ED: Al contrario, ci apriremo al mondo, attraverso questi rinnovamenti. Già da 4 anni, un piano d’azione ambientale, che, con questi forum, segna la nostra evoluzione, ho potuto davvero vedere progressi nella sensibilizzazione delle squadre.

Hai qualche esempio?

ED: prima la questione dello spazio di archiviazione era impensabile. L’idea è sempre stata quella di avere quanto più spazio possibile per accogliere il pubblico, ma si trattava di ottenere un’ecoprogettazione e un’occupazione reale e quindi anche un risparmio di bilancio. I team del museo erano perfettamente consapevoli della necessità di lottare per i metri quadrati di spazio di stoccaggio perché abbiamo ammesso che questa era la condizione per poter esercitare le professioni come saranno esercitate nel 2030 secondo l’accordo di Massy. Dare vita ad un evento come il “Forum sulla Biodiversità” è l’occasione per mettere in discussione ogni fase della progettazione dell’evento, dalla produzione alla comunicazione stessa (le brochure cartacee). La stragrande maggioranza degli artisti invitati arriva in treno.
MBP: Questa è una buona domanda. Oggi non esistono luoghi, né istituzioni, che siano concretamente adeguate alle esigenze del tempo in termini di ecologia e ambiente.

E come pensi che si faccia? Cosa c’è in gioco in questa mancanza di adeguatezza?

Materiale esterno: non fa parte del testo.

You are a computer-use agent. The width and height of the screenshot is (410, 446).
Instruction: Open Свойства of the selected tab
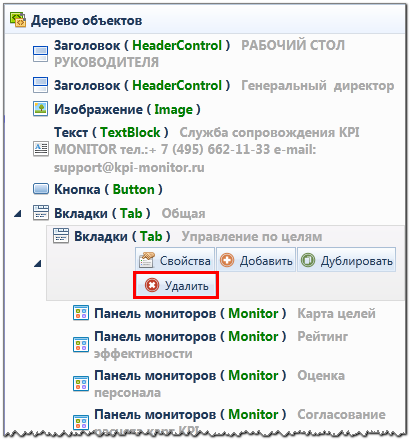pos(175,260)
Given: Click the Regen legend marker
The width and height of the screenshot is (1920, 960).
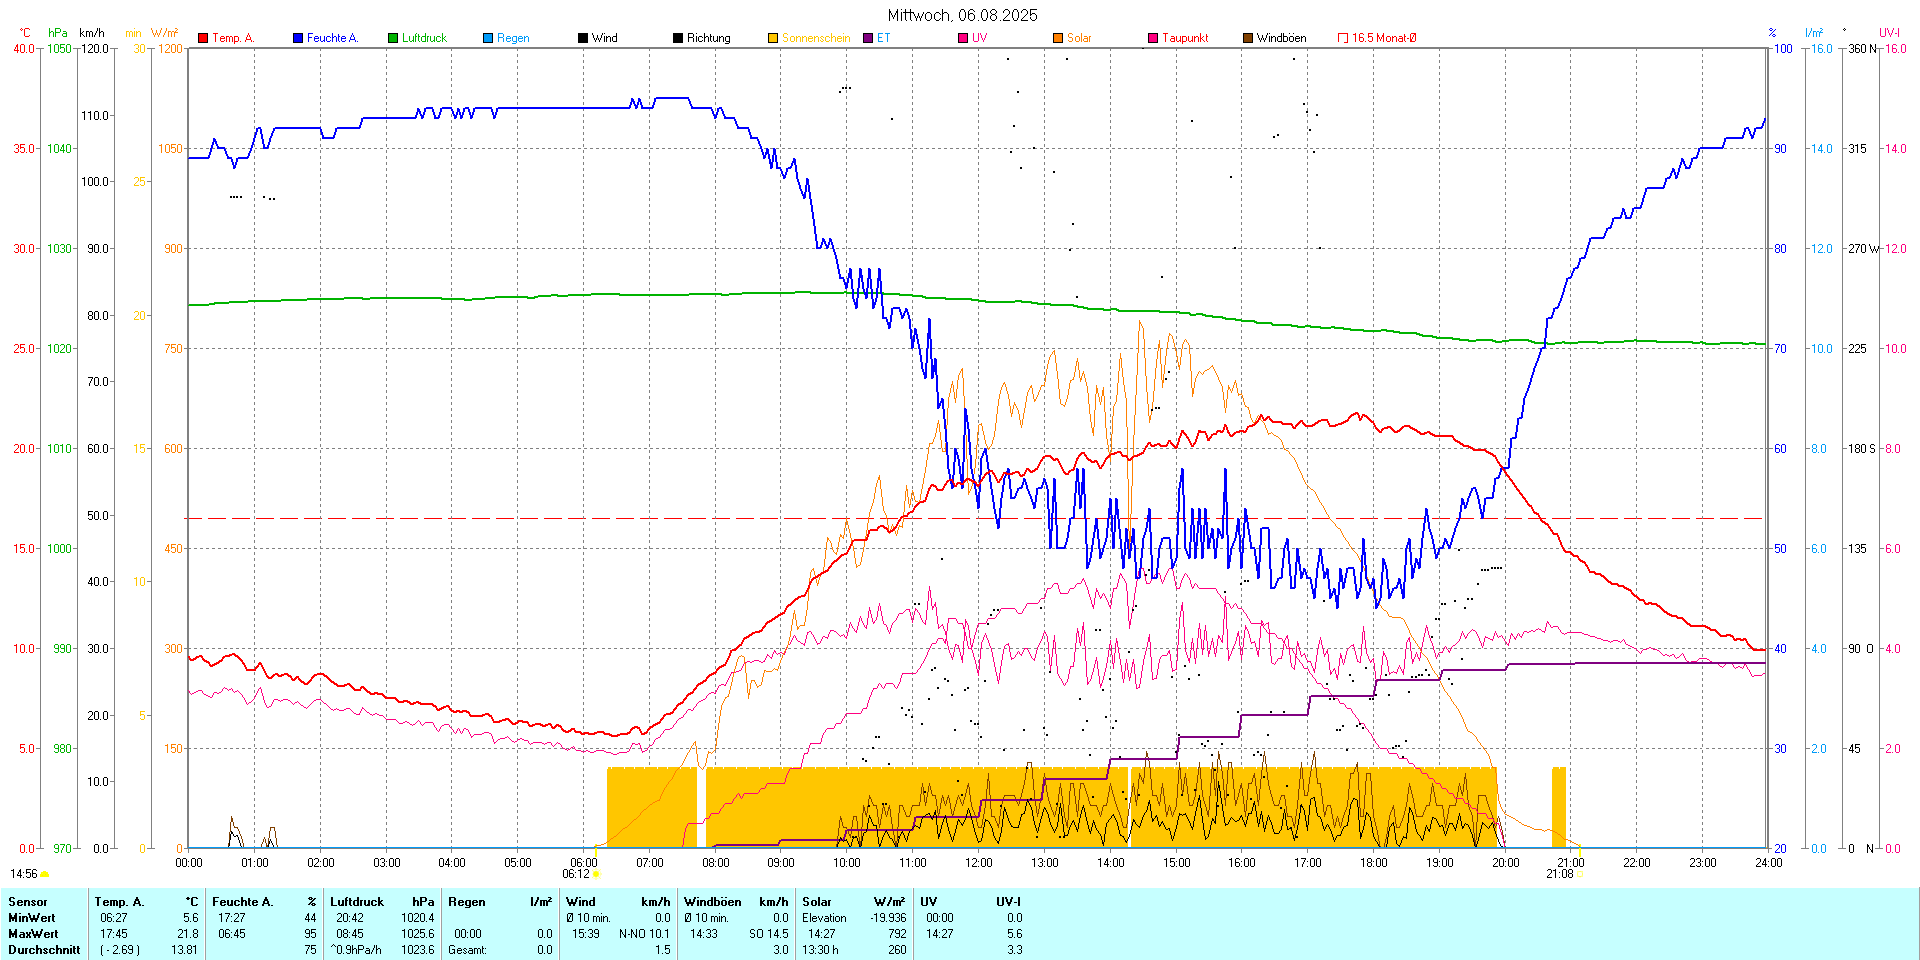Looking at the screenshot, I should tap(488, 38).
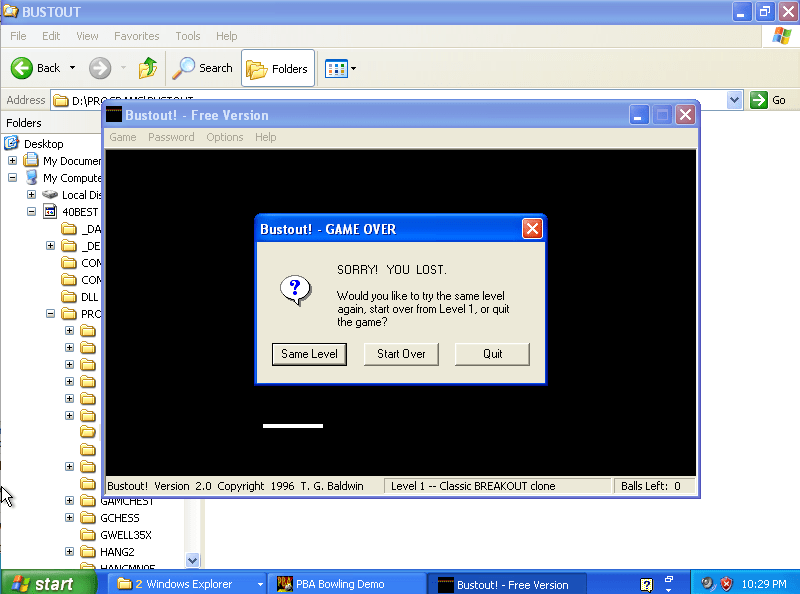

MBP: Viviamo in un mondo fratturato. Tutti lottiamo su scale diverse con contraddizioni. In questo senso non c’è niente di più facile che mettere un’istituzione in contraddizione con se stessa e far notare cosa c’è che non va. La nostra convinzione è che “questo” sia il bene, il punto di partenza della riflessione e dell’analisi e che da lì dobbiamo muoverci, dobbiamo evolvere.

La mia domanda non è affatto incriminante, è solo frutto della mia curiosità!

MBP: (ride) sì, lo so. Il Centre Pompidou è un edificio progettato negli anni ’70, prima della prima crisi petrolifera. Oggi è un setaccio termico. Se dobbiamo chiudere è per risolvere i nostri problemi. Coibentazioni, per cambiare l’impianto di climatizzazione, per proteggere le opere senza spendere una quantità folle di energie. Una grande istituzione deve realizzare questa metamorfosi e allinearsi agli imperativi ecologici, di preserializzazione della biodiversità, del tempo.